§ **About this exercise**
For the listing below, report all lines that hold the word "computer".

***

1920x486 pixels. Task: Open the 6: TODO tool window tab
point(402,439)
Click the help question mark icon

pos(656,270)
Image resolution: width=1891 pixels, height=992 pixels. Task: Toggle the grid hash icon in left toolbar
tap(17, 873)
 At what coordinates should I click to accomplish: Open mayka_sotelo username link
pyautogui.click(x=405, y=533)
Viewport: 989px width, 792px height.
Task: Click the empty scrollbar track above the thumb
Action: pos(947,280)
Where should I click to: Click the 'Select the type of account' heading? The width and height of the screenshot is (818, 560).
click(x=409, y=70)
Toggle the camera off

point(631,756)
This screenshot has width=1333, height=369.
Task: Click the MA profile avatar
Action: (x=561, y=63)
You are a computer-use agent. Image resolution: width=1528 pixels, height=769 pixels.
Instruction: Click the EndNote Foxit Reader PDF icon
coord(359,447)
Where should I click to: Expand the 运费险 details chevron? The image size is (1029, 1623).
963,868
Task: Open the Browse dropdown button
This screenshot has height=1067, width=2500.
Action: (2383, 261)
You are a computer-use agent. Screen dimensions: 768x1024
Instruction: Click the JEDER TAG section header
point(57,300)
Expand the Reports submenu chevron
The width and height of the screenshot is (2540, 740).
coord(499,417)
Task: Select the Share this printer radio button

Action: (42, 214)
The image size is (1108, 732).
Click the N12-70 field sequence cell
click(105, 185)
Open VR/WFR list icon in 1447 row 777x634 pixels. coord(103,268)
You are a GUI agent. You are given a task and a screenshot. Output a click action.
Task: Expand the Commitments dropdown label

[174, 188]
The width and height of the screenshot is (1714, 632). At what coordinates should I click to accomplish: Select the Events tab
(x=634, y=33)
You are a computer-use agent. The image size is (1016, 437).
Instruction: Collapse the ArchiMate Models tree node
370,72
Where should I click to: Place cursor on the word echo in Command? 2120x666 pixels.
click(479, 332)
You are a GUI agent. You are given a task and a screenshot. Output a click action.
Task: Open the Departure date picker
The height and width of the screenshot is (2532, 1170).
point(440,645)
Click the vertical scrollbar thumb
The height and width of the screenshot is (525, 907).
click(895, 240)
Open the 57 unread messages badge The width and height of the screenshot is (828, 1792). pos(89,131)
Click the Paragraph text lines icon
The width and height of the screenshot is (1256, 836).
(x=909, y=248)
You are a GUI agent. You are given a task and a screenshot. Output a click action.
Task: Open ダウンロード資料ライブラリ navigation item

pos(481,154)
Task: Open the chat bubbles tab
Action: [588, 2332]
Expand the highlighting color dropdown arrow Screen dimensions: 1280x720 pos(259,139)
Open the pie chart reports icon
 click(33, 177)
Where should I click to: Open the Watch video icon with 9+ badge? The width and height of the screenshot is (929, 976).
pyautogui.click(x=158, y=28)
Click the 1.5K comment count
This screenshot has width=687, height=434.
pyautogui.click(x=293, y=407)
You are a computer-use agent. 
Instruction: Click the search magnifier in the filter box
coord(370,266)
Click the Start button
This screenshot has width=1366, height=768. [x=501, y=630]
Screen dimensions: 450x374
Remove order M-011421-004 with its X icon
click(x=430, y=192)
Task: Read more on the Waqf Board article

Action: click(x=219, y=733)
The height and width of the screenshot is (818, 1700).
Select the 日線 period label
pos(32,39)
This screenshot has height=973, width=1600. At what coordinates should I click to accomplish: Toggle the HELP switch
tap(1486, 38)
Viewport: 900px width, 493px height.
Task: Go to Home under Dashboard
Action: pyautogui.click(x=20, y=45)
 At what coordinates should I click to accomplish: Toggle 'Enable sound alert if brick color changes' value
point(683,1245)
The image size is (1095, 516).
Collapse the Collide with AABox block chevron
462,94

***

§ **Problem solution**
You are a computer-use agent. Image resolution: width=1528 pixels, height=769 pixels.
You are a computer-use agent. Screen dimensions: 768x1024
You are a computer-use agent. The image size is (1016, 437).
You are a computer-use agent. 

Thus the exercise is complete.